Ecuador

La rana ecuatoriana en la mira del mundo: cómo una toxina letal resucitó el caso Navalni

Tras hallazgos en laboratorios europeos, la rareza de la epibatidina —una toxina ligada a ranas sudamericanas— vuelve a poner bajo escrutinio la muerte de Navalni, con gobiernos acusando al Kremlin y Moscú exigiendo pruebas claras.

Una rana del sur de Ecuador y del norte de Perú en el centro del caso Navalni
Una rana del sur de Ecuador y del norte de Perú en el centro del caso Navalni AME5952. QUITO (ECUADOR), 16/02/2026.- Fotografía cedida por la cuenta @jambato que muestra a la rana Epipedobates anthonyi. La muerte del opositor ruso Alexéi Navalni, ocurrida en 2024, ha vuelto al debate internacional tras las acusaciones de varios gobiernos europeos de que fue envenenado con epibatidina, una toxina aislada originalmente de una rana que habita en el suroccidente de Ecuador y el norte de Perú. EFE/ Santi Ron. CCBY-NC-ND @jambato /SOLO USO EDITORIAL NO VENTAS /SOLO DISPONIBLE PARA ILUSTRAR LA NOTICIA QUE ACOMPAÑA (CRÉDITO OBLIGATORIO) (Santi Ron. CCBY-NC-ND @jambato/EFE)

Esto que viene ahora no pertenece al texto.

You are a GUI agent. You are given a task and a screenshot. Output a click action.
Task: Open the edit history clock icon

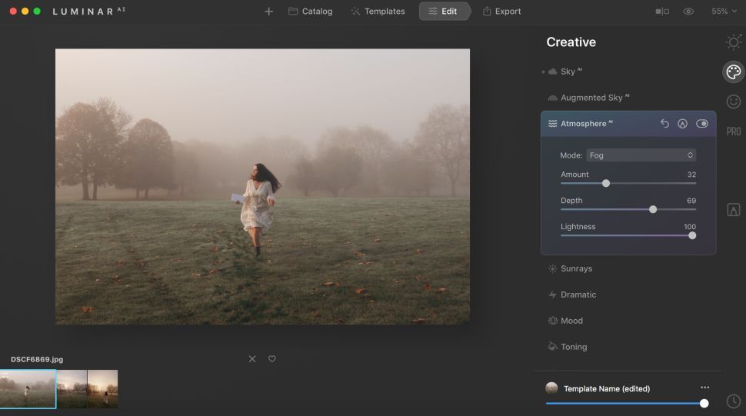(x=733, y=401)
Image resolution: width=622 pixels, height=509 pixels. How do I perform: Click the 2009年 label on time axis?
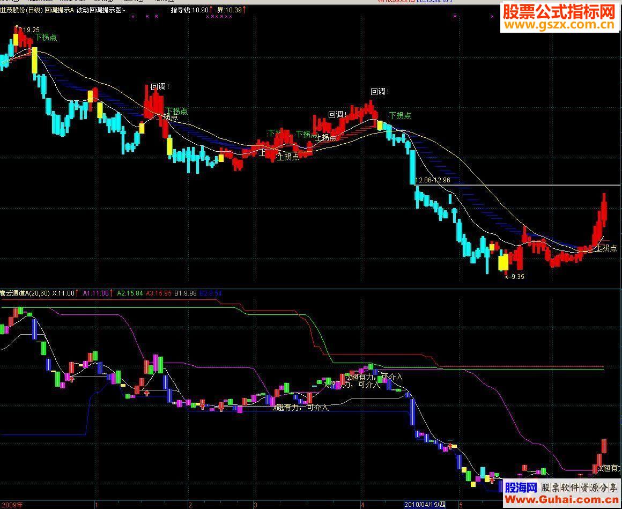(x=11, y=505)
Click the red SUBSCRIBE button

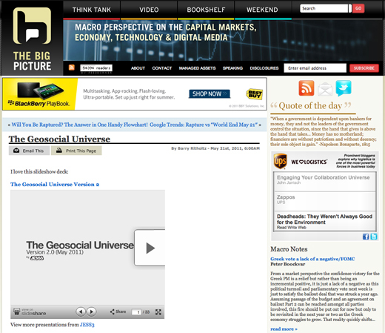[x=364, y=68]
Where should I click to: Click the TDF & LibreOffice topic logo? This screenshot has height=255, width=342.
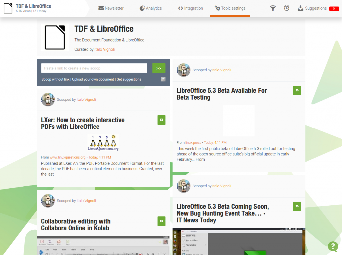pyautogui.click(x=55, y=37)

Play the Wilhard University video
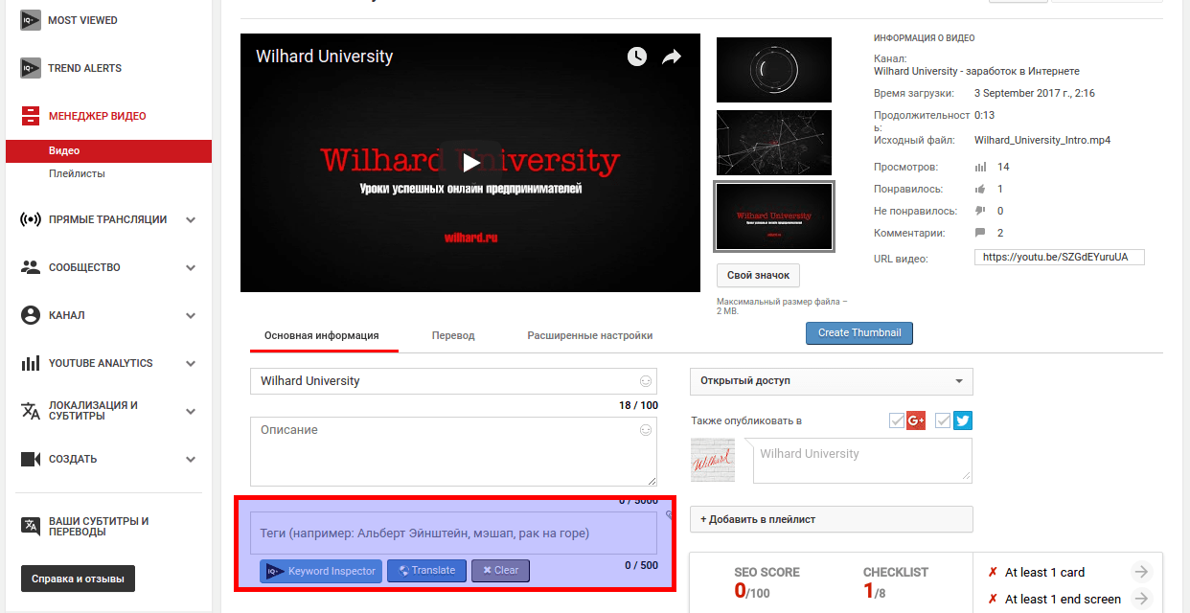[x=469, y=163]
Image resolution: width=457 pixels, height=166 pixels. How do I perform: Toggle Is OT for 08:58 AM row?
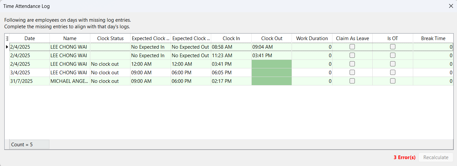tap(392, 47)
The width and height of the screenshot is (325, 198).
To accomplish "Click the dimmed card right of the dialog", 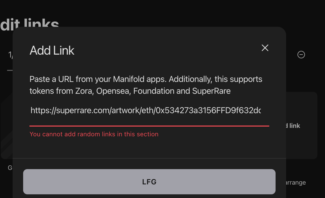I will pos(302,126).
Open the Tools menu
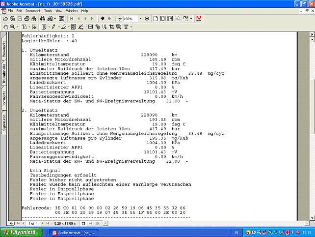 point(48,10)
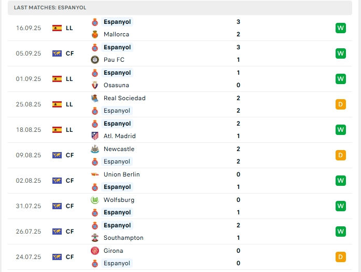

La muerte del líder opositor ruso Alexéi Navalni —ocurrida en una prisión remota del Ártico el 16 de febrero de 2024— sigue generando impacto internacional y debate profundo. Lo que era una tragedia de enorme peso político dio un giro impactante en 2026 cuando varios gobiernos europeos hicieron una afirmación poderosa: Navalni no murió de causas naturales, sino por envenenamiento con una toxina extremadamente rara y poco conocida. Suena increíble, pero el mundo está hablando de ello seriamente.

La sustancia en el centro de la controversia se llama epibatidina, un compuesto químico que se halla naturalmente en la piel de algunas ranas venenosas dardo sudamericanas, en especial en especies del género Epipedobates que habitan entre Ecuador y Perú. Esta toxina fue descubierta hace décadas por su extraordinaria potencia: puede afectar el sistema nervioso central de forma muy intensa, y por eso sorprendió que apareciera en los análisis de laboratorio.

Lo que hace que esta historia sea tan llamativa es que la epibatidina no se encuentra de forma natural en Rusia, según han resaltado los gobiernos involucrados. Esto llevó a expertos de cinco países europeos —Reino Unido, Francia, Alemania, Suecia y Países Bajos— a declarar que los resultados de laboratorio son “concluyentes” y que la presencia de esta toxina en el cuerpo de Navalni indica que fue envenenado deliberadamente con ella.

Europa acusa: “Rusia tuvo oportunidad y motivo”

En un comunicado conjunto divulgado durante la Conferencia de Seguridad de Múnich, los gobiernos europeos señalaron que solo Rusia —teniendo acceso continuo a Navalni en prisión— pudo haber administrado esa toxina tan rara. Las autoridades destacaron que el país tenía “medios, motivo y oportunidad” para emplearla y que por eso responsabilizan directamente al Kremlin por su muerte.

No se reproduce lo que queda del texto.